▶ _DIRECTIONS_
Put every line of the rows below into a JSON list of strings, one string per line, leaving out any blank lines.
====
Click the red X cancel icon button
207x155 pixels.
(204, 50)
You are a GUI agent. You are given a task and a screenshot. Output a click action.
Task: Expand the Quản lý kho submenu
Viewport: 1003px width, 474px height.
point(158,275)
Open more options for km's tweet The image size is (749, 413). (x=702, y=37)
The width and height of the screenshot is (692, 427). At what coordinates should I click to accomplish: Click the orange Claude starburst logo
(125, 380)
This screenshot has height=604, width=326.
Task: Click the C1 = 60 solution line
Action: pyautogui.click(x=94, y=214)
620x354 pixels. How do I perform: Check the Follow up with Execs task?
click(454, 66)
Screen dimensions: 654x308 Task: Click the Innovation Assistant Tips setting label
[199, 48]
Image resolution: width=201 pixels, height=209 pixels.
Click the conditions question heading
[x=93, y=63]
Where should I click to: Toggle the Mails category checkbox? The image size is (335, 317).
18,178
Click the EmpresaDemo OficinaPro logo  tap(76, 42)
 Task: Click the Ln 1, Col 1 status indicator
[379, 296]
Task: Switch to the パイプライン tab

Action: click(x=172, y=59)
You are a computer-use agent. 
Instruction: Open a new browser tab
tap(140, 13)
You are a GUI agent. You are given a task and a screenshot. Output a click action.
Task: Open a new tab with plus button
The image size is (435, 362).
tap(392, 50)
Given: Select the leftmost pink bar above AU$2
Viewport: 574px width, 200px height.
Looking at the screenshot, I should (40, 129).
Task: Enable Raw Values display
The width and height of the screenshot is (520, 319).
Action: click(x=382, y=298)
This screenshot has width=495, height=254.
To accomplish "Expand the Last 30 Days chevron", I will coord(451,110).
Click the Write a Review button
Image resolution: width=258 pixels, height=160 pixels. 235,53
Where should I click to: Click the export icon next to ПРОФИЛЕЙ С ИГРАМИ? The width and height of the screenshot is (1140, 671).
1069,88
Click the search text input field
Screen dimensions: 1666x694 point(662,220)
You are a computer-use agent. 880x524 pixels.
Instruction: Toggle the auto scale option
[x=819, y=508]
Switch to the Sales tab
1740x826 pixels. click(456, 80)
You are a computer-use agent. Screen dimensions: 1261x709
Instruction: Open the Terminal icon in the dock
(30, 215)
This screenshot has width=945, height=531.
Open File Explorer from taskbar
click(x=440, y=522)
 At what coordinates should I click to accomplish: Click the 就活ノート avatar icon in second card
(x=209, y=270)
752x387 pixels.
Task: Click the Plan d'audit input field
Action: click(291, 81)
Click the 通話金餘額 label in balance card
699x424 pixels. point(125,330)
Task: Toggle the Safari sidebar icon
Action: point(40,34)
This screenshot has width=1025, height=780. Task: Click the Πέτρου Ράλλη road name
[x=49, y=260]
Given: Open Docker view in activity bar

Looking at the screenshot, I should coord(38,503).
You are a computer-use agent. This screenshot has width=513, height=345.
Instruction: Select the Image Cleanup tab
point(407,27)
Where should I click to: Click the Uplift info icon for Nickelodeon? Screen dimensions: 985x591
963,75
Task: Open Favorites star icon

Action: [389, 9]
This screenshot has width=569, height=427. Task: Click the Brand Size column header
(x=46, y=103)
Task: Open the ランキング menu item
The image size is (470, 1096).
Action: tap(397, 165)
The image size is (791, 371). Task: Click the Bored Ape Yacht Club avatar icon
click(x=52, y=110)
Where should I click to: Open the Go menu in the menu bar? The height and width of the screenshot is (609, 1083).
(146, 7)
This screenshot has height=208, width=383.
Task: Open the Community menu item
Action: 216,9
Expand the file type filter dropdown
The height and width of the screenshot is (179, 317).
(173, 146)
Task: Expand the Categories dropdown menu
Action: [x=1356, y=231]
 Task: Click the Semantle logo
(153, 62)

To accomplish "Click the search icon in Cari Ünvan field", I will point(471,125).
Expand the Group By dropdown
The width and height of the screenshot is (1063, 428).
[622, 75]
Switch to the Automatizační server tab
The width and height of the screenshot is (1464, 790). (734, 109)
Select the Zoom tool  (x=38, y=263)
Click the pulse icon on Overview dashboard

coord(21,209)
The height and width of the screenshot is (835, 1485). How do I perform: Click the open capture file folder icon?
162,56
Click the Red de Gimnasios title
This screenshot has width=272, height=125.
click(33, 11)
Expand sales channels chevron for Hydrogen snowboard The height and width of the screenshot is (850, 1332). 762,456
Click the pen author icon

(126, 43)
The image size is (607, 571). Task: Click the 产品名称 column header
====
▶ _WRITTEN RESPONSE_
[
  "Click the red X cancel icon button",
  "207x155 pixels.",
  "(204, 50)",
  "You are a GUI agent. You are given a task and a screenshot. Output a click action.",
  "Task: Expand the Quản lý kho submenu",
  "Viewport: 1003px width, 474px height.",
  "point(158,275)",
  "Open more options for km's tweet The image size is (749, 413). (x=702, y=37)",
  "The width and height of the screenshot is (692, 427). At what coordinates should I click to accomplish: Click the orange Claude starburst logo",
  "(125, 380)",
  "This screenshot has height=604, width=326.",
  "Task: Click the C1 = 60 solution line",
  "Action: pyautogui.click(x=94, y=214)",
  "620x354 pixels. How do I perform: Check the Follow up with Execs task?",
  "click(454, 66)",
  "Screen dimensions: 654x308 Task: Click the Innovation Assistant Tips setting label",
  "[199, 48]",
  "Image resolution: width=201 pixels, height=209 pixels.",
  "Click the conditions question heading",
  "[x=93, y=63]",
  "Where should I click to: Toggle the Mails category checkbox? The image size is (335, 317).",
  "18,178",
  "Click the EmpresaDemo OficinaPro logo  tap(76, 42)",
  " Task: Click the Ln 1, Col 1 status indicator",
  "[379, 296]",
  "Task: Switch to the パイプライン tab",
  "Action: click(x=172, y=59)",
  "You are a computer-use agent. ",
  "Instruction: Open a new browser tab",
  "tap(140, 13)",
  "You are a GUI agent. You are given a task and a screenshot. Output a click action.",
  "Task: Open a new tab with plus button",
  "The image size is (435, 362).",
  "tap(392, 50)",
  "Given: Select the leftmost pink bar above AU$2",
  "Viewport: 574px width, 200px height.",
  "Looking at the screenshot, I should (40, 129).",
  "Task: Enable Raw Values display",
  "The width and height of the screenshot is (520, 319).",
  "Action: click(x=382, y=298)",
  "This screenshot has width=495, height=254.",
  "To accomplish \"Expand the Last 30 Days chevron\", I will coord(451,110).",
  "Click the Write a Review button",
  "Image resolution: width=258 pixels, height=160 pixels. 235,53",
  "Where should I click to: Click the export icon next to ПРОФИЛЕЙ С ИГРАМИ? The width and height of the screenshot is (1140, 671).",
  "1069,88",
  "Click the search text input field",
  "Screen dimensions: 1666x694 point(662,220)",
  "You are a computer-use agent. 880x524 pixels.",
  "Instruction: Toggle the auto scale option",
  "[x=819, y=508]",
  "Switch to the Sales tab",
  "1740x826 pixels. click(456, 80)",
  "You are a computer-use agent. Screen dimensions: 1261x709",
  "Instruction: Open the Terminal icon in the dock",
  "(30, 215)",
  "This screenshot has width=945, height=531.",
  "Open File Explorer from taskbar",
  "click(x=440, y=522)",
  " At what coordinates should I click to accomplish: Click the 就活ノート avatar icon in second card",
  "(x=209, y=270)",
  "752x387 pixels.",
  "Task: Click the Plan d'audit input field",
  "Action: click(291, 81)",
  "Click the 通話金餘額 label in balance card",
  "699x424 pixels. point(125,330)",
  "Task: Toggle the Safari sidebar icon",
  "Action: point(40,34)",
  "This screenshot has width=1025, height=780. Task: Click the Πέτρου Ράλλη road name",
  "[x=49, y=260]",
  "Given: Open Docker view in activity bar",
  "Looking at the screenshot, I should coord(38,503).",
  "You are a computer-use agent. This screenshot has width=513, height=345.",
  "Instruction: Select the Image Cleanup tab",
  "point(407,27)",
  "Where should I click to: Click the Uplift info icon for Nickelodeon? Screen dimensions: 985x591",
  "963,75",
  "Task: Open Favorites star icon",
  "Action: [389, 9]",
  "This screenshot has width=569, height=427. Task: Click the Brand Size column header",
  "(x=46, y=103)",
  "Task: Open the ランキング menu item",
  "The image size is (470, 1096).",
  "Action: tap(397, 165)",
  "The image size is (791, 371). Task: Click the Bored Ape Yacht Club avatar icon",
  "click(x=52, y=110)",
  "Where should I click to: Open the Go menu in the menu bar? The height and width of the screenshot is (609, 1083).",
  "(146, 7)",
  "This screenshot has height=208, width=383.",
  "Task: Open the Community menu item",
  "Action: 216,9",
  "Expand the file type filter dropdown",
  "The height and width of the screenshot is (179, 317).",
  "(173, 146)",
  "Task: Expand the Categories dropdown menu",
  "Action: [x=1356, y=231]",
  " Task: Click the Semantle logo",
  "(153, 62)",
  "To accomplish \"Click the search icon in Cari Ünvan field\", I will point(471,125).",
  "Expand the Group By dropdown",
  "The width and height of the screenshot is (1063, 428).",
  "[622, 75]",
  "Switch to the Automatizační server tab",
  "The width and height of the screenshot is (1464, 790). (734, 109)",
  "Select the Zoom tool  (x=38, y=263)",
  "Click the pulse icon on Overview dashboard",
  "coord(21,209)",
  "The height and width of the screenshot is (835, 1485). How do I perform: Click the open capture file folder icon?",
  "162,56",
  "Click the Red de Gimnasios title",
  "This screenshot has width=272, height=125.",
  "click(33, 11)",
  "Expand sales channels chevron for Hydrogen snowboard The height and width of the screenshot is (850, 1332). 762,456",
  "Click the pen author icon",
  "(126, 43)",
  "The image size is (607, 571). Task: Click the 产品名称 column header"
]